| Activity |
For the material that follows, work out how many lines hold the word "price" and answer only with the number.
*** Data for review ***
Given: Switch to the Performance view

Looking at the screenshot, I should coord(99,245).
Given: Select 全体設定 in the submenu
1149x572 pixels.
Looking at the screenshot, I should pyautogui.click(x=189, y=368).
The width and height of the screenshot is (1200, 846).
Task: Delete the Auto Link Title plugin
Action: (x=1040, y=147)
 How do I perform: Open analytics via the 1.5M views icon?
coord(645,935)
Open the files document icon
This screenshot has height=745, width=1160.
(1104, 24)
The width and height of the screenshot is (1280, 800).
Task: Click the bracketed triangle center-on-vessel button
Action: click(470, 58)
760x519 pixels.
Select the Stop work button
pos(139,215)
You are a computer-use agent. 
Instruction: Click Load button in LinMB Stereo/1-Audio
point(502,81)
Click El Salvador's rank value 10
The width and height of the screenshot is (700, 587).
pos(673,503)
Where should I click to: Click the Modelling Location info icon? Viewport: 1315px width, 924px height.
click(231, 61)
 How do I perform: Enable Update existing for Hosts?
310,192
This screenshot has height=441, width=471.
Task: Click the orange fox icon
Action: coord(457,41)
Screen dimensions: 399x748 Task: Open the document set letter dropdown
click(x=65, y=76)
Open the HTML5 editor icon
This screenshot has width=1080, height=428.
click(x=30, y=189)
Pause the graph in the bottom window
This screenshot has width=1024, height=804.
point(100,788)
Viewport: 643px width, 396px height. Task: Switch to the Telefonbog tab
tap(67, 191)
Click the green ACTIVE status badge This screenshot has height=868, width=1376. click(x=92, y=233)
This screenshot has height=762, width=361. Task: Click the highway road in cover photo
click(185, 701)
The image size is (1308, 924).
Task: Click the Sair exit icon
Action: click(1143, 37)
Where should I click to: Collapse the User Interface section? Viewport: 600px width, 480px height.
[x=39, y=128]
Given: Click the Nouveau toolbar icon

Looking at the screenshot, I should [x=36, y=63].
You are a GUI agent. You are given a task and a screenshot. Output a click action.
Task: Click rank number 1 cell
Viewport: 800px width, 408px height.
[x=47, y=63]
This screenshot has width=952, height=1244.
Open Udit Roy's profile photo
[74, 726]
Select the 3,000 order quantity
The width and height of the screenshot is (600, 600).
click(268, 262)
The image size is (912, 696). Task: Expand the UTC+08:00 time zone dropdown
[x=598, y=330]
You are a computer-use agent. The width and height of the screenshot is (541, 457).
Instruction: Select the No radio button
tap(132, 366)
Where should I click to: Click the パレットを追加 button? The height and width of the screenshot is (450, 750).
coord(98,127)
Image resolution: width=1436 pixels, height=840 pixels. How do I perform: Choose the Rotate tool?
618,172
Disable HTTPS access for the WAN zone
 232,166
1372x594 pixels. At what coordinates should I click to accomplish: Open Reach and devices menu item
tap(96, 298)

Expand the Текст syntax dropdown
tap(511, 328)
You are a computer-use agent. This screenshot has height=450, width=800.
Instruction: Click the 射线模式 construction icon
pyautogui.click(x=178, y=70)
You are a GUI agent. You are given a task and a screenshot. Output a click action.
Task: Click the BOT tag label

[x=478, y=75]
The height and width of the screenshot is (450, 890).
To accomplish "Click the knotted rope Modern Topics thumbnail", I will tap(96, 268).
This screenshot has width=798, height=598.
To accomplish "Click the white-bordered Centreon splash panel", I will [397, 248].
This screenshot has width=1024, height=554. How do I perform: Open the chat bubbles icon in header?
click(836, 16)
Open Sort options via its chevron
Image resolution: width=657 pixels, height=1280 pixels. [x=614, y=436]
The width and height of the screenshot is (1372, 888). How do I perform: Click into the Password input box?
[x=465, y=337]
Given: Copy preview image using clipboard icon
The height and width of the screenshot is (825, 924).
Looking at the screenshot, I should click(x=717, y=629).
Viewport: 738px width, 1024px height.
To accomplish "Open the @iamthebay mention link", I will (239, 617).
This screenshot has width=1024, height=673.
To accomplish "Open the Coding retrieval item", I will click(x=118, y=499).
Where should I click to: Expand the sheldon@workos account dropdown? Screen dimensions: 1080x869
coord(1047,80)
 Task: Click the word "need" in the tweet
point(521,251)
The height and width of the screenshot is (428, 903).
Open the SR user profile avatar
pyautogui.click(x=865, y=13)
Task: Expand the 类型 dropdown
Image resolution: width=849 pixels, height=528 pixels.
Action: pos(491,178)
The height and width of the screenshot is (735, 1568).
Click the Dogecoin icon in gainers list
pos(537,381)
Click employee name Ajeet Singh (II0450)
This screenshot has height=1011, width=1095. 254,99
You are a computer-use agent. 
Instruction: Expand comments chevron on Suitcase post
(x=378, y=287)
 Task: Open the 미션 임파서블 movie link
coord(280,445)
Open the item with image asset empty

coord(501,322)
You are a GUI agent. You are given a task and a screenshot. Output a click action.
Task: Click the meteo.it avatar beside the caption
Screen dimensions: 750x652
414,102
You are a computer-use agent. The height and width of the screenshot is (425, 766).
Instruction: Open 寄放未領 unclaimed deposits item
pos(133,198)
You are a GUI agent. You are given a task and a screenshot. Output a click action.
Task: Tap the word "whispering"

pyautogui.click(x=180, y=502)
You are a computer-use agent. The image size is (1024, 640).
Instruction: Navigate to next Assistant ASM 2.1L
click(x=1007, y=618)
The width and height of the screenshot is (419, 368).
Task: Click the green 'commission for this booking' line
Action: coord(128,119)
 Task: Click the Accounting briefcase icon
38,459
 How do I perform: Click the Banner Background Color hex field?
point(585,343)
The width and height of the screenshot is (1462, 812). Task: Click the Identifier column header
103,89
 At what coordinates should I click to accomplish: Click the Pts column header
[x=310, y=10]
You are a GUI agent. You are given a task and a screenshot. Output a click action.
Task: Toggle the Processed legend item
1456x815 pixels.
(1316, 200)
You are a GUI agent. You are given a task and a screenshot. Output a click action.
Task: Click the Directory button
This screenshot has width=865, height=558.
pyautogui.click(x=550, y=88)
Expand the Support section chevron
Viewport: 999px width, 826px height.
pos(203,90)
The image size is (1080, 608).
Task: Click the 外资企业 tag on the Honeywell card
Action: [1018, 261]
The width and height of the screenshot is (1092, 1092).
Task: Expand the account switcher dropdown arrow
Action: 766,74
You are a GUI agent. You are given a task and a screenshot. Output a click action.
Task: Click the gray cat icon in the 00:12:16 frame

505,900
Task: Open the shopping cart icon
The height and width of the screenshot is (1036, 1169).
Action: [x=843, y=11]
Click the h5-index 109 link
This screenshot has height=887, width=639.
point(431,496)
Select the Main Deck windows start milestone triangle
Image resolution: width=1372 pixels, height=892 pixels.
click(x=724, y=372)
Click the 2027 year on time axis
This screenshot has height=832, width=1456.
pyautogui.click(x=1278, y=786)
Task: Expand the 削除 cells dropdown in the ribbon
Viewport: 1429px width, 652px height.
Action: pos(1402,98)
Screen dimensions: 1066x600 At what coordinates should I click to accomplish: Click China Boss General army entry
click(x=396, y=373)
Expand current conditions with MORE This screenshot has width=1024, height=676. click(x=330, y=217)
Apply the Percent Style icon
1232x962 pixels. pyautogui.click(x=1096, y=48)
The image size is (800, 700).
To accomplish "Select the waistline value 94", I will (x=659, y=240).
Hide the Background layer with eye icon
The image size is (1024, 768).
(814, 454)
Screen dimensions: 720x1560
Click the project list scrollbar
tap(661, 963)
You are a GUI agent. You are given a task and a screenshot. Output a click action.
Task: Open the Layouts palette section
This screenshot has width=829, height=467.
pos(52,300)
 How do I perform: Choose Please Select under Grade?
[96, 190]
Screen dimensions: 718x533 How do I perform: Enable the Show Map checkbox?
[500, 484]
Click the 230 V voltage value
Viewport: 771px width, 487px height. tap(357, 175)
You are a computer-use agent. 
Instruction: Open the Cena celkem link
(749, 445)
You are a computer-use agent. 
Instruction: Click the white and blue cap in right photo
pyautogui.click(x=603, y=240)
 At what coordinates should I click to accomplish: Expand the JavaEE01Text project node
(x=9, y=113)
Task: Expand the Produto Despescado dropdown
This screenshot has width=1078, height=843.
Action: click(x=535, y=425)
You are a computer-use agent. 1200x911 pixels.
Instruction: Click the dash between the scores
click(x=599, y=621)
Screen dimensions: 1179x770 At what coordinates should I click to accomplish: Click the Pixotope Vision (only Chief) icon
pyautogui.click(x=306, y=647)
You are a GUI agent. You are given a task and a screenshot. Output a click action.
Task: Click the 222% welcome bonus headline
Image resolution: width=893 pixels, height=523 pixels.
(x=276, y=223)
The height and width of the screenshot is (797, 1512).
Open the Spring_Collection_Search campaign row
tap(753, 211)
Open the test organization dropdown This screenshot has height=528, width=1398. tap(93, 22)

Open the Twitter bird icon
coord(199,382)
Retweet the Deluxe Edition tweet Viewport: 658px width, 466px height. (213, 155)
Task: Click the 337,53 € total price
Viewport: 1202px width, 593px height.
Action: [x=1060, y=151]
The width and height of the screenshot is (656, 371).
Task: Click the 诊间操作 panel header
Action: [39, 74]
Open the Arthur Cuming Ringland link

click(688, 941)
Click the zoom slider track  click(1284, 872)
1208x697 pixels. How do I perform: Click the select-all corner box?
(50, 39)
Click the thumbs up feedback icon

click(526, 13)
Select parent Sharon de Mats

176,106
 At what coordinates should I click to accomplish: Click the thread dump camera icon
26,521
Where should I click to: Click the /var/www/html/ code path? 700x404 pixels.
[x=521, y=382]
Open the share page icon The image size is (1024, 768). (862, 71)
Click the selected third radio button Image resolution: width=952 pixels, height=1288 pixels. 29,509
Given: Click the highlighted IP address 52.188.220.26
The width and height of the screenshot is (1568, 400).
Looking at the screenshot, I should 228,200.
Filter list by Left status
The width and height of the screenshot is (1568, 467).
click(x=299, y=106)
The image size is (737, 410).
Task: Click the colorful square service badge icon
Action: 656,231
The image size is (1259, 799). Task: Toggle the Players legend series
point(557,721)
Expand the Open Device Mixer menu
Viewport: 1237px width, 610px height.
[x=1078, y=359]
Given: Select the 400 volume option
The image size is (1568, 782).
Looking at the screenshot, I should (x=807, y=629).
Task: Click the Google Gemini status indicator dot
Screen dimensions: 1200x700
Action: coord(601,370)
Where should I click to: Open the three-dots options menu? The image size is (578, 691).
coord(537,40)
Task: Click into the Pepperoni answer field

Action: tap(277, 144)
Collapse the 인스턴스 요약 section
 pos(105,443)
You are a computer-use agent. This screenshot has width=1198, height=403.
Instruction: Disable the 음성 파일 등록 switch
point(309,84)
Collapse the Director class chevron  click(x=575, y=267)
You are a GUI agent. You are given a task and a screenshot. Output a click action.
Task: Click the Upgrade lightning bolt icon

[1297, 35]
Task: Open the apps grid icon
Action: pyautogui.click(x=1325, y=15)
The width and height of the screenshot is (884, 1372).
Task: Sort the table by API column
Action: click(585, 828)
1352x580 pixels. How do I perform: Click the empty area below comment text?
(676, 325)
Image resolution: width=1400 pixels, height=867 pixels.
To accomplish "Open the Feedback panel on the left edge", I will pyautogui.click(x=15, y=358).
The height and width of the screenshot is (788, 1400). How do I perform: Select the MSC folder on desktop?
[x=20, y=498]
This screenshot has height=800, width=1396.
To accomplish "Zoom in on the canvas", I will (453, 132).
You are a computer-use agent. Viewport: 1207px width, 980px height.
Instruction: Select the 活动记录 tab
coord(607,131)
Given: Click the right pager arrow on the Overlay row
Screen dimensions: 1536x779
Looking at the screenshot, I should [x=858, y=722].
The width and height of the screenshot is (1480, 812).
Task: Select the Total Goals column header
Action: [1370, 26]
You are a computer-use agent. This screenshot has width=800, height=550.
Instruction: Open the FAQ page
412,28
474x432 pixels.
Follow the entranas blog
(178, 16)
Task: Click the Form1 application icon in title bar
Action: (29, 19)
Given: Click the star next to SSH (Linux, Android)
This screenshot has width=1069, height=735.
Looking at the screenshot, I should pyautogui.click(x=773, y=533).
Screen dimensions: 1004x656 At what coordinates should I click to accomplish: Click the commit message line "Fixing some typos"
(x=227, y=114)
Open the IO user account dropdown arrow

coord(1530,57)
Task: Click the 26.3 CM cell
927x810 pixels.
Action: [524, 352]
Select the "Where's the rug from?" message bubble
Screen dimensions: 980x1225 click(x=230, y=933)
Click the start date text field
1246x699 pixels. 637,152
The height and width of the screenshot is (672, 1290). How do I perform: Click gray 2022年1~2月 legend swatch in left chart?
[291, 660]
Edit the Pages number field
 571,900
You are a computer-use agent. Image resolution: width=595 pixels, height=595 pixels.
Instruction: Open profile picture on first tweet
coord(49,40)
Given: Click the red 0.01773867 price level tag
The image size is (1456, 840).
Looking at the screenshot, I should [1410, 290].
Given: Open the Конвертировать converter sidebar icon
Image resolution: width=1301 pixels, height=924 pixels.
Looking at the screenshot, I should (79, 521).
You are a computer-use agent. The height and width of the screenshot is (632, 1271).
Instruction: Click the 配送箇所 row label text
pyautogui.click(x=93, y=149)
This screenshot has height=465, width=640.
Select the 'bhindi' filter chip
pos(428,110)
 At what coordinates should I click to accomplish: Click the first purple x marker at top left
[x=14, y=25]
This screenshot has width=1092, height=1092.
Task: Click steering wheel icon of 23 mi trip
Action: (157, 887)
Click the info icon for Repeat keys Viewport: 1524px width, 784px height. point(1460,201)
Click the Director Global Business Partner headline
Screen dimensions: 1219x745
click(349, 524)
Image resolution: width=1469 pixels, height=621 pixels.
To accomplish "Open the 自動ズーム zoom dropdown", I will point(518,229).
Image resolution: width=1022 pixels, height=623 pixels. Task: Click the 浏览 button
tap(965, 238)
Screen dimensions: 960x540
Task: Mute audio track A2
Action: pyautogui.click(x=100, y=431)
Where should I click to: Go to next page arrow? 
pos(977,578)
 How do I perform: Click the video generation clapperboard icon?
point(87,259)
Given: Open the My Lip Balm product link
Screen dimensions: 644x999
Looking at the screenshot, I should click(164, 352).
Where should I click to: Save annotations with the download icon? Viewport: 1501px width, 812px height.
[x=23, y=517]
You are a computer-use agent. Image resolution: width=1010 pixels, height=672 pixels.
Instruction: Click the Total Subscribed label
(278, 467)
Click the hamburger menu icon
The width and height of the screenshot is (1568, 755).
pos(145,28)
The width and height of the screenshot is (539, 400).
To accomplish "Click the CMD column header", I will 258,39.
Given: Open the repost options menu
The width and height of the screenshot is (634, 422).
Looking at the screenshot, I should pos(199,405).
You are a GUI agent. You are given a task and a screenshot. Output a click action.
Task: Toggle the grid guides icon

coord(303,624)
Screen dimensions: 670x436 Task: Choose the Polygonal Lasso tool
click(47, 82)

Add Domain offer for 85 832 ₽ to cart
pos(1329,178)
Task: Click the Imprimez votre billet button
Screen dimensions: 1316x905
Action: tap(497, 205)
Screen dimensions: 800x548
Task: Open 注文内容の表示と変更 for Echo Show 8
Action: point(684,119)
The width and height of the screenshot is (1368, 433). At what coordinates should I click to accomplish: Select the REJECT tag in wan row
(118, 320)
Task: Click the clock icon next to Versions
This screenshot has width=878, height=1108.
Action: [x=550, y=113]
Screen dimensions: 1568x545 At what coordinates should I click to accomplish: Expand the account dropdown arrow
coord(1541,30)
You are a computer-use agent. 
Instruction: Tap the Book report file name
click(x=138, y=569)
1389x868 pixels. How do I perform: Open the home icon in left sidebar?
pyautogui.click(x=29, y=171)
*** End of Data for review ***
| Result of the exercise |
2